The law requiring a valid state-issued photo ID to cast a ballot has been the source of a complicated legal battle for years, but the 7th Court of Appeals ruled last month to end a three-year long ban on the law. The American Civil Liberties Union of Wisconsin took the case to the U.S. Supreme Court arguing that there was not enough time before the November election to fairly implement the change.
The Court’s majority did not give written explanation of their decision. Three conservative judges, Samuel Alito, Antonin Scalia and Clarence Thomas dissented, arguing that they could not overturn an appeals court’s ruling unless that court had “demonstrably erred.”
ACLU associate director Molly Collins said she thinks the ruling will help make the polls more accessible on Nov. 4.
“What we hope is that it will make it easier for any eligible voter to get out and vote and that it will be less confusing and less disruptive to the election,” she said.
The one-page Supreme Court ruling was very specific, Collins said. The ruling only applies to this particular election and the feasibility of implementing photo ID in such a short amount of time, but did not discuss the constitutionality of such a law, she said.
Jay Heck, executive director of Common Cause Wisconsin, said he believes this will continue to be an issue after this election. He said he does not believe this is the last the state and the nation have heard of voter ID by any means.
“I’m sure once Nov. 4 passes and the general election is over this battle will be joined again and it will be very fierce and very furious as it has been for years in Wisconsin,” Heck said.
Heck said as long as Republicans maintain the Legislature and the governorship they will most likely move to reinstate the voter ID law as soon as possible in 2015. He also said he thinks it is possible the U.S. Supreme Court will look at Wisconsin’s law again if it decides to take a case on voter ID.

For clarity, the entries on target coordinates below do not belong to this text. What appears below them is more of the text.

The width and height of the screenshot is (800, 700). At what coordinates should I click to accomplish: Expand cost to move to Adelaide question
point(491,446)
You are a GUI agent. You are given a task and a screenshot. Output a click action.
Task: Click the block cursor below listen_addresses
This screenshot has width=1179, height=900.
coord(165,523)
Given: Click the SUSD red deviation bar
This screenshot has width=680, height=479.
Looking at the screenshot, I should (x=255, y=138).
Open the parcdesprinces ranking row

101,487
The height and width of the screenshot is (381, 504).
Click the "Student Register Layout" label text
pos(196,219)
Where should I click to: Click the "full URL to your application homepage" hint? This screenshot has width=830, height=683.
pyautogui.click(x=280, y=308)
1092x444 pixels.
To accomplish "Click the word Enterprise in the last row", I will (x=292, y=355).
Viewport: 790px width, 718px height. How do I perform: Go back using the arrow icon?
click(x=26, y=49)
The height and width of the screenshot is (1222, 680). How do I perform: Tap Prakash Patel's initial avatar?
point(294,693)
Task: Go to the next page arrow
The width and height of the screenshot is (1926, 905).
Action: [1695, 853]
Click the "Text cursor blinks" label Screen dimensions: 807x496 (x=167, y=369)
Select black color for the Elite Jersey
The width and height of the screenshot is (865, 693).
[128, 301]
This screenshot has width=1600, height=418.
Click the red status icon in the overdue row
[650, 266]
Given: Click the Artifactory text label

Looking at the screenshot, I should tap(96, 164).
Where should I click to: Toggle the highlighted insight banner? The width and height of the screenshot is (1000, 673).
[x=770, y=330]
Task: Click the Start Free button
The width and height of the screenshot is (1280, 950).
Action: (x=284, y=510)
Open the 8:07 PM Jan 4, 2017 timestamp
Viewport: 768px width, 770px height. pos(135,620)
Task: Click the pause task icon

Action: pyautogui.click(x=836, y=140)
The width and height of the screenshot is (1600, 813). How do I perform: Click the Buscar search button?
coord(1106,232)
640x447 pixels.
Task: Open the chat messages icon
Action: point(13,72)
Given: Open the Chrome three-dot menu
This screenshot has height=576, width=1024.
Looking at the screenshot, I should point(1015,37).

Many in Madison believe the most recent decision will have an effect on voter turnout around the city. Ald. Scott Resnick, District 8, said the ruling will have an important impact in Wisconsin’s urban regions, like Madison and Milwaukee.
“I believe it’s going to have a pretty large impact on populations that may otherwise not have a picture form of identification. That would include students, individuals of lower socioeconomic status and seniors,” Resnick said.
UW has already given out specialized voter ID cards to some out-of-state students registered to vote in Wisconsin or students without a Wisconsin driver’s license. These IDs are no longer necessary to be able to vote in November’s election.
Collins said regardless of later decisions on voter ID, this ruling is important for Wisconsin’s voters and the fairness of the upcoming election.
“We’re just glad that for the November election there’s not going to be this unfeasible rush to implement a law that cannot be implemented in that time,” Collins said.